このわずか20年の間にチョークを引っ張ってエンジンをかける儀式が消えてしまった。インジェクションの普及で沙汰されてしまったのだろう。たしかに現在のインジェクションに慣れてしまうとキャブレター式の始動はめんどくさい行為だ、特に寒い冬の朝は5分運転するだけでも5分程暖気をしてから動き出す。この暖気運転が更に燃費の効率に影響する、古いクルマを実用で使い続けるという現実は忍耐を受容する覚悟が必要。
このロクマルに何度か人を乗せた事がある。同乗者はクルマの始動時に不思議がる。チョークを引っ張って、ちょーく???? 4~5分待ってくれる...なんでー?????? と、いちいち説明するのは億劫なので『これはクラッシックカーなんだよ』で納得してくれる、が、たまにクルマを知っている奴は感嘆を込めた笑いをして喜んでくれる。
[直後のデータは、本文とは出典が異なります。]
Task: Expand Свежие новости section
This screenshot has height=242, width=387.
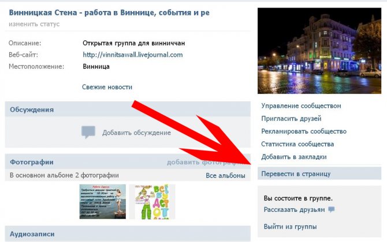Action: [107, 87]
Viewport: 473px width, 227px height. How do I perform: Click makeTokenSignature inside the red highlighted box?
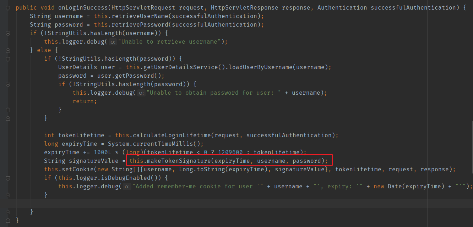[x=175, y=161]
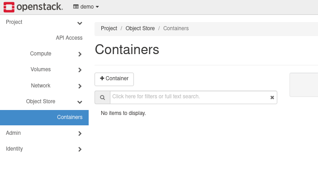The width and height of the screenshot is (318, 188).
Task: Expand the Admin section chevron
Action: 80,133
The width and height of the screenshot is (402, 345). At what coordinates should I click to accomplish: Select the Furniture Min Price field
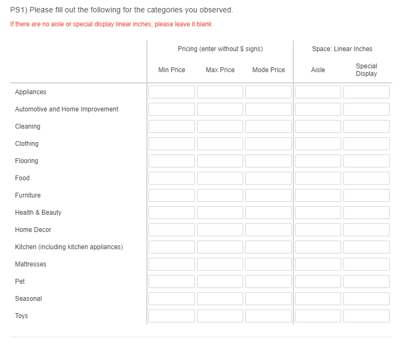point(171,195)
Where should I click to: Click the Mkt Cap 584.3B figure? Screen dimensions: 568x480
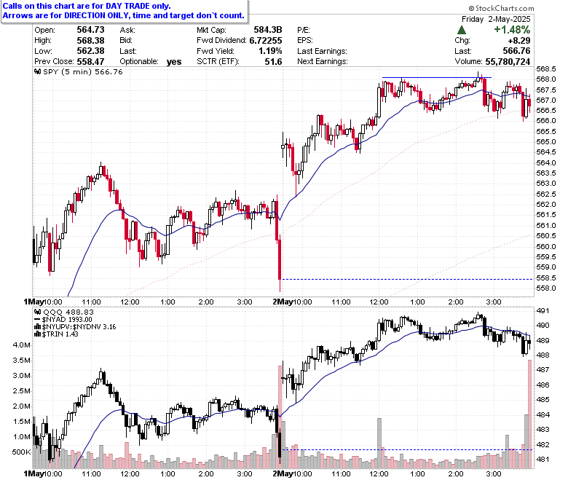click(268, 30)
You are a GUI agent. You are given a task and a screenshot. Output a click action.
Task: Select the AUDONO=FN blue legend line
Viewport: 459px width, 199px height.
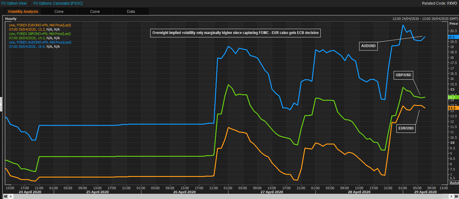pyautogui.click(x=40, y=42)
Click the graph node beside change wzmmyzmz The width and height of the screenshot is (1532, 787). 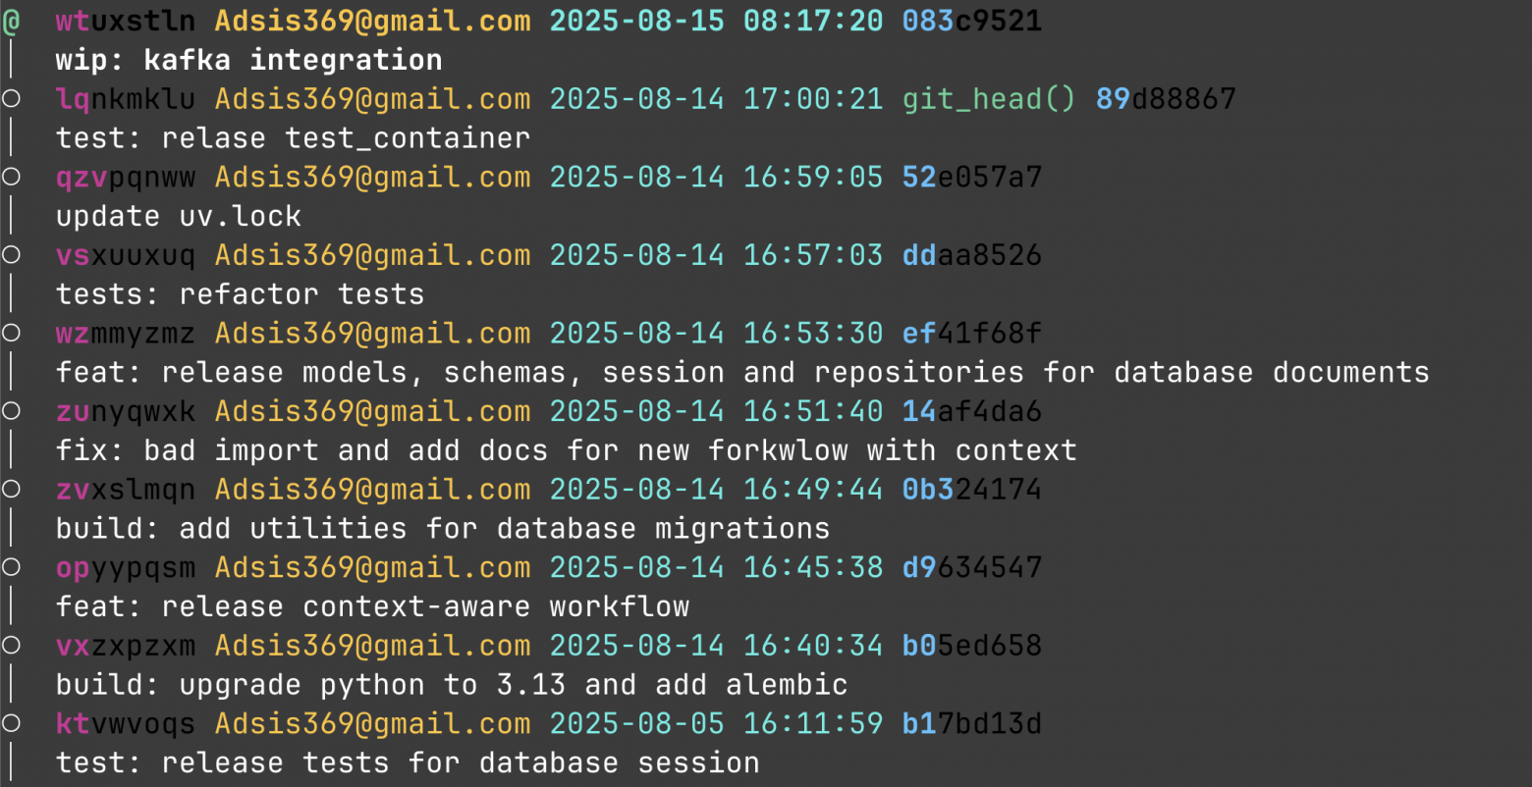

毎度の出発のこの儀式が重なると気付かぬ内に人とクルマの絆が強まって来ると感じる。暖気でエンジンを温めるわずか数分間の時間はただ待つだけの時間ではない、この時にクルマの調子を感じたり簡単な室内の掃除をする作業を通してクルマとの会話を愉しむ。近年のクルマにおいてはこの特別な時間が消えてしまった。キーを捻るだけで走り出す事に慣れてしまうと旧車は不便な物だと認識してしまうが、あえてこのロクマルに乗るために5分だけ早く車に乗り込む行為で僕とロクマルの絆が深まってきたのかもしれない。
雪道の路肩からの脱出に必要な4x4ローギア、今年の冬は大活躍だ。